Dans les milieux identitaires, on imagine ainsi mal le (très informé) ministre de l’Intérieur, ex-bras droit de Philippe de Villiers, ignorer l’existence du collectif et de sa fondatrice, chroniqueuse régulière chez CNews. « S’il ne la connaissait pas, il ne l’aurait pas félicitée », appuie auprès du HuffPost un visage influent de la mouvance. Mais la vraie nouveauté cette semaine, c’est que le ministre de l’Intérieur a joint les actes à la parole. Bruno Retailleau a abrogé la circulaire Valls, en durcissant de manière drastique les conditions d’accès au titre de séjour. Objectif : des régularisations « au compte-goutte » quand la précédente circulaire demandait aux préfets une approche « lucide et équilibrée ».

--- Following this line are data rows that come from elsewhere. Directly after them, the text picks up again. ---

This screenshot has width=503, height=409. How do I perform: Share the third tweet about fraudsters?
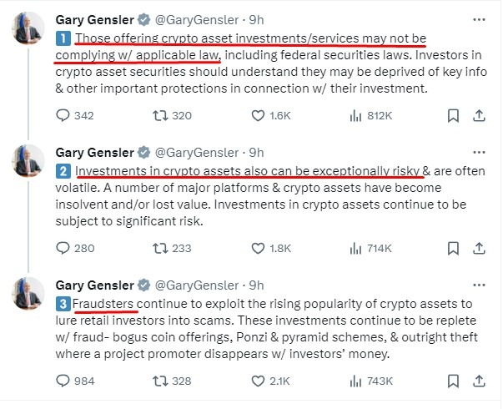pos(480,381)

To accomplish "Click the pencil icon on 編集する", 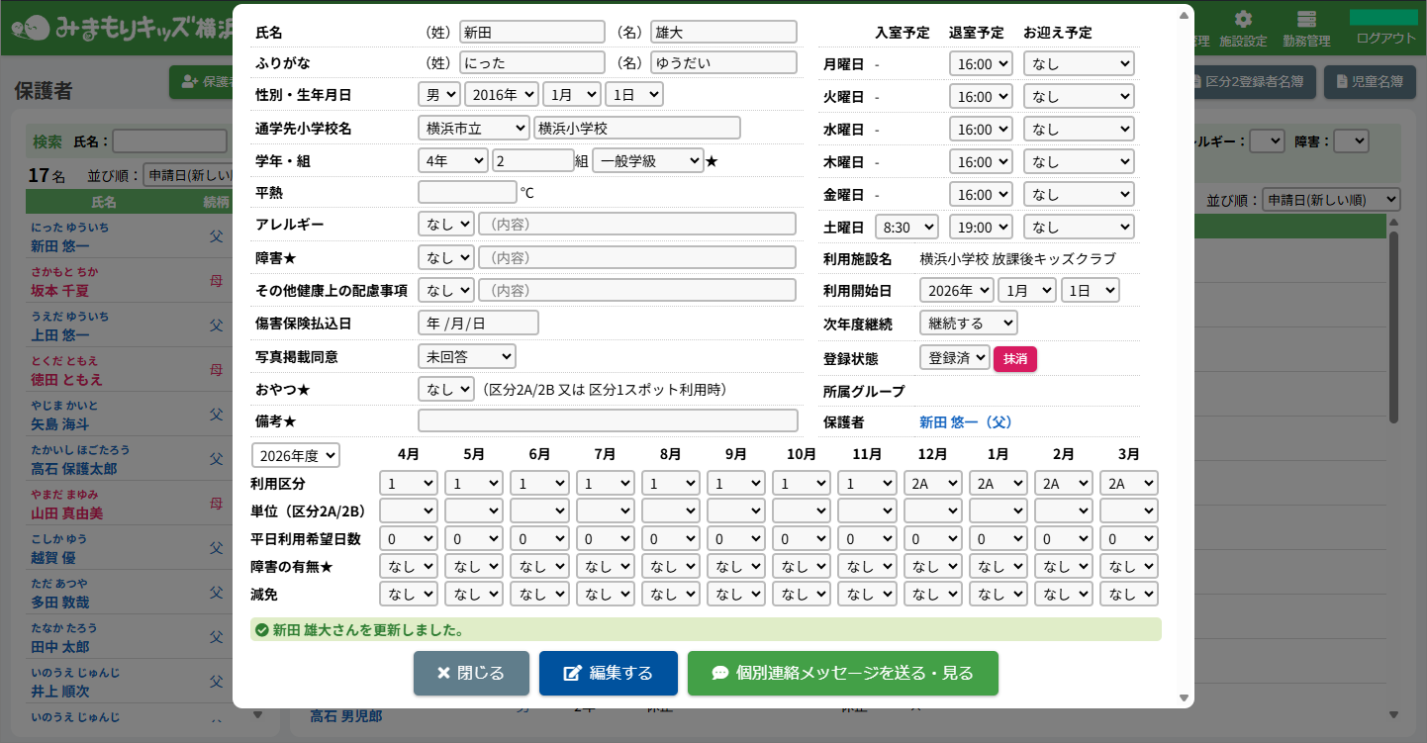I will [572, 674].
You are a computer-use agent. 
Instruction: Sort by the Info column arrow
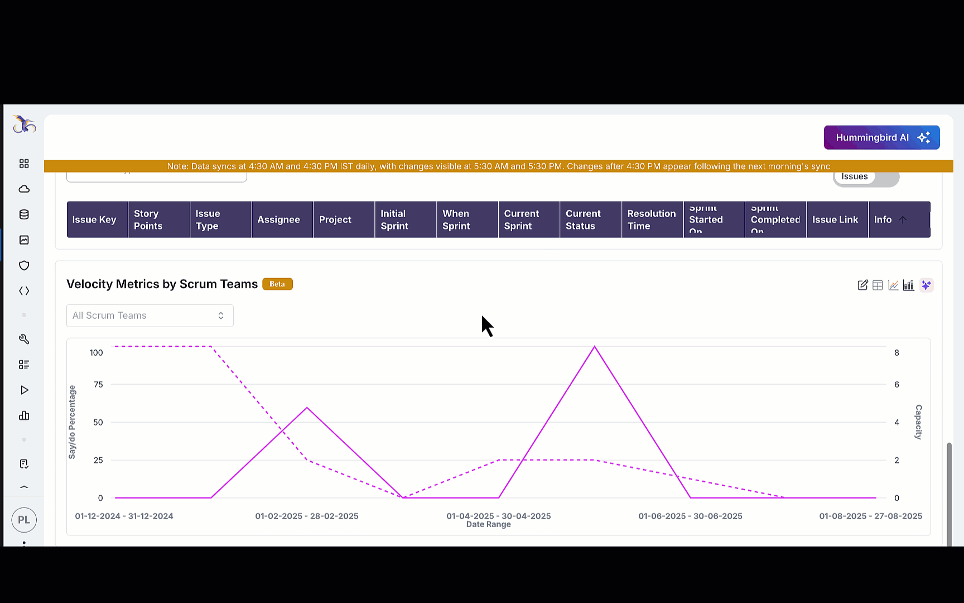[x=903, y=220]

Député de la Vienne, l’ex-président de la Commission des Lois, Sacha Houlié, s’étrangle. « Quand vous ne trouverez plus personne pour vous soigner, pour s’occuper de vos parents ou de vos enfants, pour vous servir au restaurant ou construire vos routes ou vos maisons, vous penserez au populisme crasse de monsieur Retailleau », a-t-il dénoncé sur le réseau social X. « Ça va trop loin », s’alarme sur TF1 son collègue Renaissance Roland Lescure, estimant que le ministre sombre dans la « caricature ». Bruno Retailleau, lui, bombe le torse et tire vanité de siffler la fin des régularisations « à tour de bras ».
« Il fait plaisir »
Une vision des choses qui tranche avec la réalité. Puisqu’en 2023, 34 724 personnes ont été régularisées (soit une hausse de 0.3 % par rapport à l’année précédente). Mais qu’importe. L’essentiel n’est pas là pour le ministre de l’Intérieur. Il n’hésite d’ailleurs pas à opposer à France 2 sa « réalité » face aux conclusions d’un rapport établi sous l’égide de Matignon, comme le ferait Donald Trump adepte des « faits alternatifs ».
Du miel aux oreilles de l’extrême droite, qui commencerait presque à l’envisager comme une option, alors que l’intéressé s’est hissé à la première place des personnalités politiques préférées par la droite. « Il fait plaisir. Dans les mots et les postures, il est génial en tout cas », nous souffle un artisan de l’union des droites, ironisant sur le slogan « Retailleau 2027 ».
Au sein du Rassemblement national en revanche, on apprécie avec perplexité cette incursion en territoire lepéniste. « Un durcissement sur la politique migratoire est toujours le bienvenu. Après, on jugera aux résultats. On a trop eu l’habitude de se faire avoir par les coups de menton successifs, de Sarkozy à Darmanin, pour savoir que LR reste le parti de la trahison. Chat échaudé craint l’eau froide », observe pour Le HuffPost le député RN du Gard, Pierre Meurin.
Depuis le Palais Bourbon, l’un de ses collègues lepénistes reconnaît toutefois que le positionnement de Bruno Retailleau « doit interroger » au sein du groupe RN, dans la perspective de la présidentielle 2027 : « Politiquement la question se pose. Est-ce qu’il peut nous faire de l’ombre, ou nous faire de la pub ? J’ai tendance à croire que les électeurs préfèrent toujours l’original à la copie ». Au cinéma en tout cas, c’est rarement la doublure qui récolte la gloire.